_Data supplied:_
-*-

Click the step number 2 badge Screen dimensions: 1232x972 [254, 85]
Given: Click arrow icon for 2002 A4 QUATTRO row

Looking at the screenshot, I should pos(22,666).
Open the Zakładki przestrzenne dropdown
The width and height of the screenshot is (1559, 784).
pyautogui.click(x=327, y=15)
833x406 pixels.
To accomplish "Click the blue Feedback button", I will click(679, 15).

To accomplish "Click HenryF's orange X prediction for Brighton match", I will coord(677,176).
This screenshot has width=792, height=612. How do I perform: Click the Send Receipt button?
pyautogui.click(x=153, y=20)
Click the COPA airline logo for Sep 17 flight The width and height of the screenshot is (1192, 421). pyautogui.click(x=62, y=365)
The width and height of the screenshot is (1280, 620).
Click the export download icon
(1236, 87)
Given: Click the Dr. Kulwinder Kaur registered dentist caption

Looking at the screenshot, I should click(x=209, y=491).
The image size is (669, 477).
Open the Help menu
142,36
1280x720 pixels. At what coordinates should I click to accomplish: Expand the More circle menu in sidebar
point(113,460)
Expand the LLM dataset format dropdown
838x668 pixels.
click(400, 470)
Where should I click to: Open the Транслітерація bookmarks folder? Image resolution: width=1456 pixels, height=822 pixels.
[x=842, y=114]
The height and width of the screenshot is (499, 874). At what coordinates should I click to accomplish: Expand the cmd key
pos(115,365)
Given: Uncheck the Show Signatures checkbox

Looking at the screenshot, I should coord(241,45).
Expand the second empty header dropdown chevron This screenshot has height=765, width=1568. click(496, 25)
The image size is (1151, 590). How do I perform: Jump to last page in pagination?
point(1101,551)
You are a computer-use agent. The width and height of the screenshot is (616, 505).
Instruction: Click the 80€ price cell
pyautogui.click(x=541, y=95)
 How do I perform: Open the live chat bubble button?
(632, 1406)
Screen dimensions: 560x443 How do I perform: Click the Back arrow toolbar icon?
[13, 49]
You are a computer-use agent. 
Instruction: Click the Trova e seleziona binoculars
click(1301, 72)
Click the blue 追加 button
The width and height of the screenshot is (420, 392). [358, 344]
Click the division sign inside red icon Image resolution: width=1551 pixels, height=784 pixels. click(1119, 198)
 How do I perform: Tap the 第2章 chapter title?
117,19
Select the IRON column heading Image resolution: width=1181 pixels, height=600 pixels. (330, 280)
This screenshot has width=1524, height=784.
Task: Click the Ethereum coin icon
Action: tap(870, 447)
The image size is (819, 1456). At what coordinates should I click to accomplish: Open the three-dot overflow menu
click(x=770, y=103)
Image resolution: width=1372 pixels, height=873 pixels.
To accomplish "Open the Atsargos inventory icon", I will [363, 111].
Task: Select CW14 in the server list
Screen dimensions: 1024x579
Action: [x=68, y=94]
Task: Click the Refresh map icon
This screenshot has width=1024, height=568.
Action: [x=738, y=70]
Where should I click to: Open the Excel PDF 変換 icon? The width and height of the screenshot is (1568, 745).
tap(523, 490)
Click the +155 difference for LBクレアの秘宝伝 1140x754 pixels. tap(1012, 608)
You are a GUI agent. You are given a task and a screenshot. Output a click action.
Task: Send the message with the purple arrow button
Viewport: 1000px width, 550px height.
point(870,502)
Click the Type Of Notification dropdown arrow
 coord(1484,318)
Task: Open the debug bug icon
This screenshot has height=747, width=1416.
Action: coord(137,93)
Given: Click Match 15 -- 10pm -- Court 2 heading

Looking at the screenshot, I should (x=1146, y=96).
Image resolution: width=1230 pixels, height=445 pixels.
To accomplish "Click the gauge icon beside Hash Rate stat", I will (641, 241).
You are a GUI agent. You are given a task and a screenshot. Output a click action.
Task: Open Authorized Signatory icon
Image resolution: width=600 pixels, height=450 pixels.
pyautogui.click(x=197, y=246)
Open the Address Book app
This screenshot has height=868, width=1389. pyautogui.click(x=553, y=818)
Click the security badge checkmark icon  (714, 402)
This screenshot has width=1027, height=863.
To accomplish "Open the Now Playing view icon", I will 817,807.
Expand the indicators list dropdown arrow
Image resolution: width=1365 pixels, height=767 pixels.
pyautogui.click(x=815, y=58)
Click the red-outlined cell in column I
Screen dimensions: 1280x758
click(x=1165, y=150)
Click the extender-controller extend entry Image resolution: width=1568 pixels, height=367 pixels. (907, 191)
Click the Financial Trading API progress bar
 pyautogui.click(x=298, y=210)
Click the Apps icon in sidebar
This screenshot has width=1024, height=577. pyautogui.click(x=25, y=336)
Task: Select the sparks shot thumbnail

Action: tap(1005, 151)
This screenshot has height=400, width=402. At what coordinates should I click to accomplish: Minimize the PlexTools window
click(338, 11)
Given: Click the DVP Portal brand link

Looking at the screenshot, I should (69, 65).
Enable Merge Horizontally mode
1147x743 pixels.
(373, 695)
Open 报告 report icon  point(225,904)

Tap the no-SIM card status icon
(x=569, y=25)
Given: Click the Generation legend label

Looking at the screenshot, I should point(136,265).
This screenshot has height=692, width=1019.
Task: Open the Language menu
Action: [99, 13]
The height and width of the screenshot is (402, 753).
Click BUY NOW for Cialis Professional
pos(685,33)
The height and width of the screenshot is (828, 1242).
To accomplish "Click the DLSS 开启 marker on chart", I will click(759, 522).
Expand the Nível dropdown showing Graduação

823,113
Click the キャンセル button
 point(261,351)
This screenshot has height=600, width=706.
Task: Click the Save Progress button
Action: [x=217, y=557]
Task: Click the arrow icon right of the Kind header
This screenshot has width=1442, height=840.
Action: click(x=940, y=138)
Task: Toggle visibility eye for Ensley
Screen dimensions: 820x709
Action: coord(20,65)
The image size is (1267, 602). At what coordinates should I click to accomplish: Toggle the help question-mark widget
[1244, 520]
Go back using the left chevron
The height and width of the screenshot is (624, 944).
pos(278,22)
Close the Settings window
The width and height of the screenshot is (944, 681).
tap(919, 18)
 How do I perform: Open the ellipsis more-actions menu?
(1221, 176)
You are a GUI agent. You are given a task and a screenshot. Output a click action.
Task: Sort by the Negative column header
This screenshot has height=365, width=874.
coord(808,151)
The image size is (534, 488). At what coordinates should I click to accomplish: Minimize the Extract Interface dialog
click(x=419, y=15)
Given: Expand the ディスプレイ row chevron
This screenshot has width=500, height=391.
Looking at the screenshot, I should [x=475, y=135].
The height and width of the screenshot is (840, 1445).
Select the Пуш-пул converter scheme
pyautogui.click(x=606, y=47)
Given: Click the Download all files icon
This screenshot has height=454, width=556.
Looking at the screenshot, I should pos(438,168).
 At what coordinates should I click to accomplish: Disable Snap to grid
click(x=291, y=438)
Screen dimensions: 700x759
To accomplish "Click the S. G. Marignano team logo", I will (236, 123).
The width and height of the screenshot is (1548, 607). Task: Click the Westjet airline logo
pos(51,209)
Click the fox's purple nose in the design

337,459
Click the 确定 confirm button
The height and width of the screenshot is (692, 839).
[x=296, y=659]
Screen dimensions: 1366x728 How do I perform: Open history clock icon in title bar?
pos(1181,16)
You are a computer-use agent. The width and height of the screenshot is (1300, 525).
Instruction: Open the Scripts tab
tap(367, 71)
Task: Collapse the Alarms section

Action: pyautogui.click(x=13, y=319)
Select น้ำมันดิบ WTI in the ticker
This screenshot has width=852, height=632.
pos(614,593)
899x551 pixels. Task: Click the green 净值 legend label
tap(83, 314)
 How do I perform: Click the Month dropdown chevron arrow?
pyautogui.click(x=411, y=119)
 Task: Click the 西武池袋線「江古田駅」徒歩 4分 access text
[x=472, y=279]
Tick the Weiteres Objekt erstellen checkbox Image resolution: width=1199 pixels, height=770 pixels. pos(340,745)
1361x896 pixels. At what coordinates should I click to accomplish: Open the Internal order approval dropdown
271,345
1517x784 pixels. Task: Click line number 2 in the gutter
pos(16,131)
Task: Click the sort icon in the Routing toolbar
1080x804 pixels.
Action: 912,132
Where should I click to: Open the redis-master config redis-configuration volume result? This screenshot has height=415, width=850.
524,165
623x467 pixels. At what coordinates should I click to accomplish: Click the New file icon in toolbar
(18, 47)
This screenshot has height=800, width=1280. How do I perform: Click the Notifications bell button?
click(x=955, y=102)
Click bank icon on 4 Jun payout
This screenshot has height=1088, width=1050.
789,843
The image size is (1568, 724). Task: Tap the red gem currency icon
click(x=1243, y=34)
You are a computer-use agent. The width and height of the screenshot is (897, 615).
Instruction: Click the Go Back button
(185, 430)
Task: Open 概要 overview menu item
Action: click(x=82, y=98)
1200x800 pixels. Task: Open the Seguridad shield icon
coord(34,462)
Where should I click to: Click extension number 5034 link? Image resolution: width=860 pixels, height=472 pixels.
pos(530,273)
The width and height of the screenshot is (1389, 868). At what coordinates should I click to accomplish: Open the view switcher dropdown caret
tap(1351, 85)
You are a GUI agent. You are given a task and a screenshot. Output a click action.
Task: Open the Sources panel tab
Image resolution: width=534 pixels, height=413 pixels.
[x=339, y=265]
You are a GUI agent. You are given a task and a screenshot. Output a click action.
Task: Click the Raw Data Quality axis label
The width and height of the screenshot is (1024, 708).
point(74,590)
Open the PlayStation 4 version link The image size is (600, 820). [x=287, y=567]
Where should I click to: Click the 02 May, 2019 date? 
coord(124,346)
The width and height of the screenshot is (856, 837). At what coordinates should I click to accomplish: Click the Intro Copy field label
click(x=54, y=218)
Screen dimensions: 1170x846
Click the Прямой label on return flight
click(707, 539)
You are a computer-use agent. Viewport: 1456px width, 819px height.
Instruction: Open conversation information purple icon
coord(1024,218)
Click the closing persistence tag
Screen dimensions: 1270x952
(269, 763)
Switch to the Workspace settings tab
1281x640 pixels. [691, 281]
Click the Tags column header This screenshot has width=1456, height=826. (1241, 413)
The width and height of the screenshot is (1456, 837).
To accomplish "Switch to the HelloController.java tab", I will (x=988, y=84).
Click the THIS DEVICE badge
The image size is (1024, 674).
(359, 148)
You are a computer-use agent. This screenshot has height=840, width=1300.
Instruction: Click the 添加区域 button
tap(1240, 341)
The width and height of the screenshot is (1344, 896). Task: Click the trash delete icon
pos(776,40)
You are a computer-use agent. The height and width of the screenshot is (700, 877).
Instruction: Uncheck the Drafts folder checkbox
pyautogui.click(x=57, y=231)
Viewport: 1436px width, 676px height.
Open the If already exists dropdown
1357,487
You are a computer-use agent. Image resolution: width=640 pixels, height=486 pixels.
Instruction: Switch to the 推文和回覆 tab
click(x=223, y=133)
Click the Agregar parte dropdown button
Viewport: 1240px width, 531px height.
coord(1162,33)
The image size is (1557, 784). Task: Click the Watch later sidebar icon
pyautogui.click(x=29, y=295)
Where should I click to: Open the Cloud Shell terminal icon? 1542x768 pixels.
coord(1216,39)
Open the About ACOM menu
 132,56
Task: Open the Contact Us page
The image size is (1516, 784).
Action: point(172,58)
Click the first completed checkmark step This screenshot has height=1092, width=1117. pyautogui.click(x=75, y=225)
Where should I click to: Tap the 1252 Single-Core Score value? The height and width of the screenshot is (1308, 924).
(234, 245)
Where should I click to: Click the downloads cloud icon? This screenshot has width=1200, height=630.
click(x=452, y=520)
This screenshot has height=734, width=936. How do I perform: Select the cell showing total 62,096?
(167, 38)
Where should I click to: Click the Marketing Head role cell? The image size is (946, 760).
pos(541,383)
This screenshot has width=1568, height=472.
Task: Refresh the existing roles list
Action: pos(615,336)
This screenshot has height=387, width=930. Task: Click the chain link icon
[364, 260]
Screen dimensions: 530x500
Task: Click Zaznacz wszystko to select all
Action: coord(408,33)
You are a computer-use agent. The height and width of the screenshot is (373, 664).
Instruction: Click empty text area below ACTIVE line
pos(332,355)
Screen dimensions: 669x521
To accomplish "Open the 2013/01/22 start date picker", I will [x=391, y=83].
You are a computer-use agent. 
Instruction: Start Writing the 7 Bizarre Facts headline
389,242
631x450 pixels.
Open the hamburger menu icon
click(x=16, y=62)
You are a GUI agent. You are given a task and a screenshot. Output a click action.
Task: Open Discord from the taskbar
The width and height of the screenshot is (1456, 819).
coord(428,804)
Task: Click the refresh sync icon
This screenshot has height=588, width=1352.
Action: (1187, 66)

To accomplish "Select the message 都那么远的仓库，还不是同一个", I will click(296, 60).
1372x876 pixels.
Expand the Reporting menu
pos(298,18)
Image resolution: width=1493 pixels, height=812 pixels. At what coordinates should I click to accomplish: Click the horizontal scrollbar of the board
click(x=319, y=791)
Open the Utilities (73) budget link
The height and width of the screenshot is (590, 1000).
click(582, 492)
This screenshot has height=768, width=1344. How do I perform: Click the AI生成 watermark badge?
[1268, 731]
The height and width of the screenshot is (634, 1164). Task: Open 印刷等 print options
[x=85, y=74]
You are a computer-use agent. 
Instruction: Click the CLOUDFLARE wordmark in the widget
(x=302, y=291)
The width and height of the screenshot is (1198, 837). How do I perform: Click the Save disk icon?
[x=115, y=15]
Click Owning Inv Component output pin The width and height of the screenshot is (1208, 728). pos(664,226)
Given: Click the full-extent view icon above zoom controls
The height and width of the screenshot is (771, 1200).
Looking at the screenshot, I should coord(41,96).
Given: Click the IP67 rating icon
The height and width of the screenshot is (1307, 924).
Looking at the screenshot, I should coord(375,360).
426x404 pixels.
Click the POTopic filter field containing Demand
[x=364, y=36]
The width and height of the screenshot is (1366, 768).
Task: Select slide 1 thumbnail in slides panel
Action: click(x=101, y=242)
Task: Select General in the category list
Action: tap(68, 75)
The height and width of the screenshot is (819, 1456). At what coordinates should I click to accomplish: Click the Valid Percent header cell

-*-

_Aim of the exercise:_
Duplicate the records word for word, starting with the first line and going on through the line with "(632, 1406)". Include both of those lines.

_Exercise answer:_
Click the step number 2 badge Screen dimensions: 1232x972 [254, 85]
Given: Click arrow icon for 2002 A4 QUATTRO row

Looking at the screenshot, I should pos(22,666).
Open the Zakładki przestrzenne dropdown
The width and height of the screenshot is (1559, 784).
pyautogui.click(x=327, y=15)
833x406 pixels.
To accomplish "Click the blue Feedback button", I will click(679, 15).

To accomplish "Click HenryF's orange X prediction for Brighton match", I will coord(677,176).
This screenshot has width=792, height=612. How do I perform: Click the Send Receipt button?
pyautogui.click(x=153, y=20)
Click the COPA airline logo for Sep 17 flight The width and height of the screenshot is (1192, 421). pyautogui.click(x=62, y=365)
The width and height of the screenshot is (1280, 620).
Click the export download icon
(1236, 87)
Given: Click the Dr. Kulwinder Kaur registered dentist caption

Looking at the screenshot, I should click(x=209, y=491).
The image size is (669, 477).
Open the Help menu
142,36
1280x720 pixels. At what coordinates should I click to accomplish: Expand the More circle menu in sidebar
point(113,460)
Expand the LLM dataset format dropdown
838x668 pixels.
click(400, 470)
Where should I click to: Open the Транслітерація bookmarks folder? Image resolution: width=1456 pixels, height=822 pixels.
[x=842, y=114]
The height and width of the screenshot is (499, 874). At what coordinates should I click to accomplish: Expand the cmd key
pos(115,365)
Given: Uncheck the Show Signatures checkbox

Looking at the screenshot, I should coord(241,45).
Expand the second empty header dropdown chevron This screenshot has height=765, width=1568. click(496, 25)
The image size is (1151, 590). How do I perform: Jump to last page in pagination?
point(1101,551)
You are a computer-use agent. The width and height of the screenshot is (616, 505).
Instruction: Click the 80€ price cell
pyautogui.click(x=541, y=95)
 How do I perform: Open the live chat bubble button?
(632, 1406)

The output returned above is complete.